In sum, findings from the current study are consistent with the conclusion that damage to prefrontal brain regions does not lead to disproportionate impairment of fluid intelligence, relative to damage outside the frontal lobes. But an alternative explanation, namely, that the fluid intelligence measure we used in this study—Matrix Reasoning—is not a good measure of fluid intelligence, cannot be ruled out. Our results support and extend previous observations that prefrontal damage does not lead to IQ impairment, as measured by conventional psychometric tests such as the WAIS-III, and they also challenge researchers to find better empirical support for the construct validity of Matrix Reasoning as an index of fluid intelligence, and to establish whether Matrix Reasoning has reliable and discrete neural correlates.
Acknowledgments
We thank Drs. Rob Jones and Wes Houston, and two anonymous reviewers, for comments on earlier versions of this paper. The work is supported by Program Project Grant NINDS NS19632 and NIDA R01 DA022549.
Footnotes
For the purposes of the current study, it is important to distinguish the various versions of the WAIS test: the original WAIS, published in 1955; the revised WAIS-R, published in 1981; and the WAIS-III, published in 1997. We will use these designations carefully throughout the manuscript.
“Points” for the Matrix Reasoning and Vocabulary subtests refers to age-corrected scaled-score points; “points” for the IQ scores refers to IQ points.

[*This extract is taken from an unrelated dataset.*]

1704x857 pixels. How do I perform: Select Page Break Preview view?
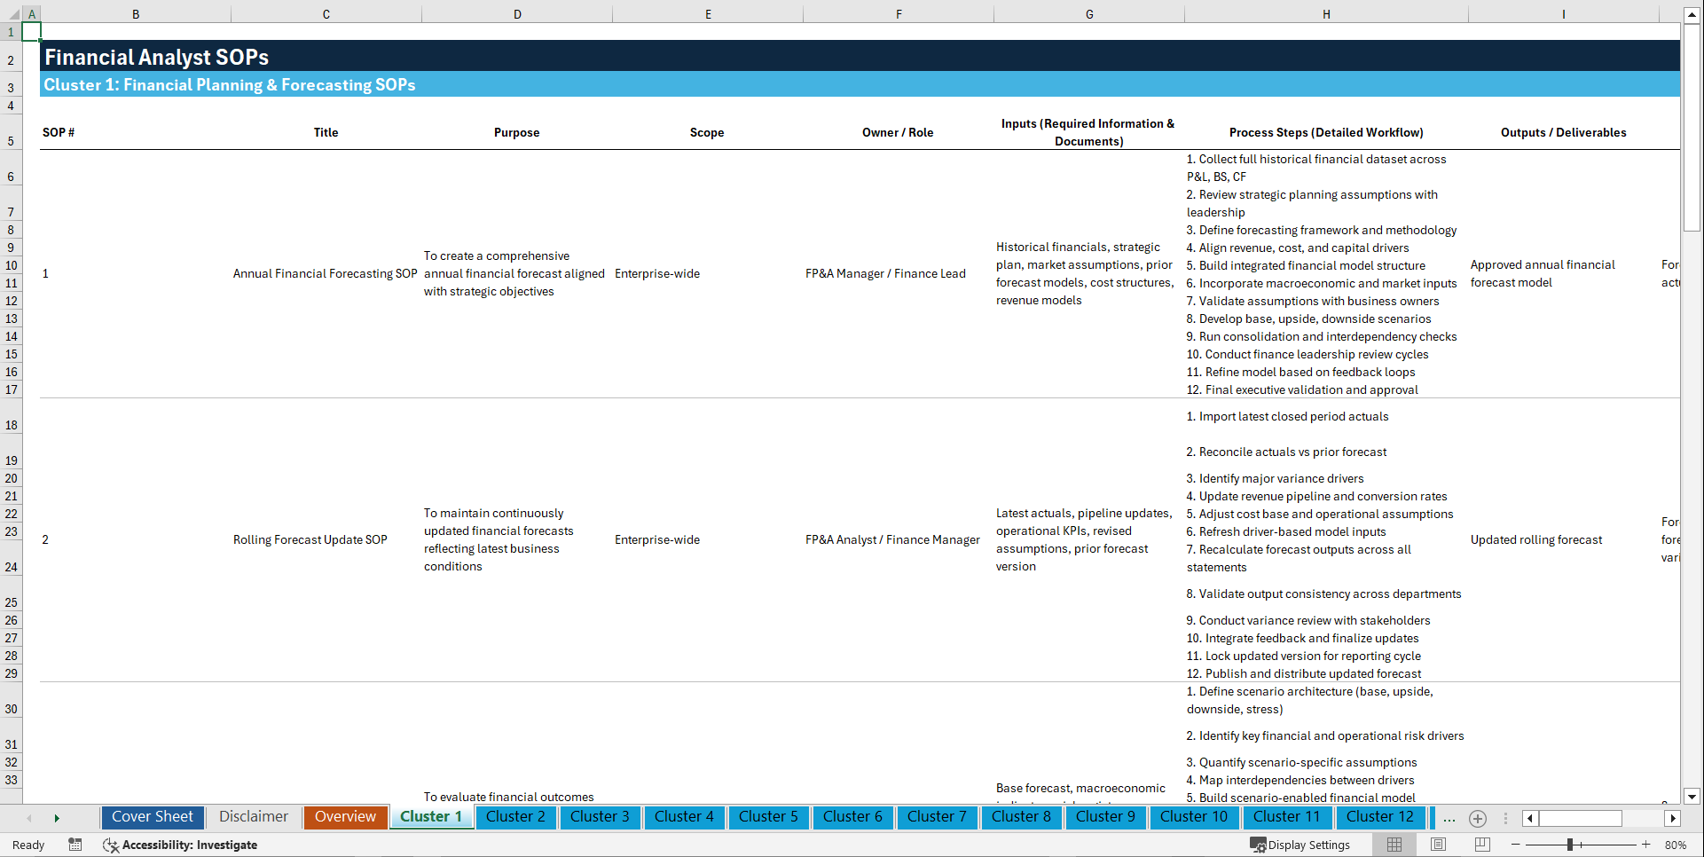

It should be understood that for any individual participant, the “normality” of an IQ score or an IQ subtest score depends on a contrast between the obtained score and the expected score based on the participant’s estimated premorbid level (typically derived primarily from educational and occupational background). Within each of the DLPC and BDC groups, there could be individuals who have IQ and/or or IQ subtest impairments. But the fact that the two groups are well matched on education and occupation makes highly unlikely the possibility that there is any systematic group difference regarding patients with IQ impairments.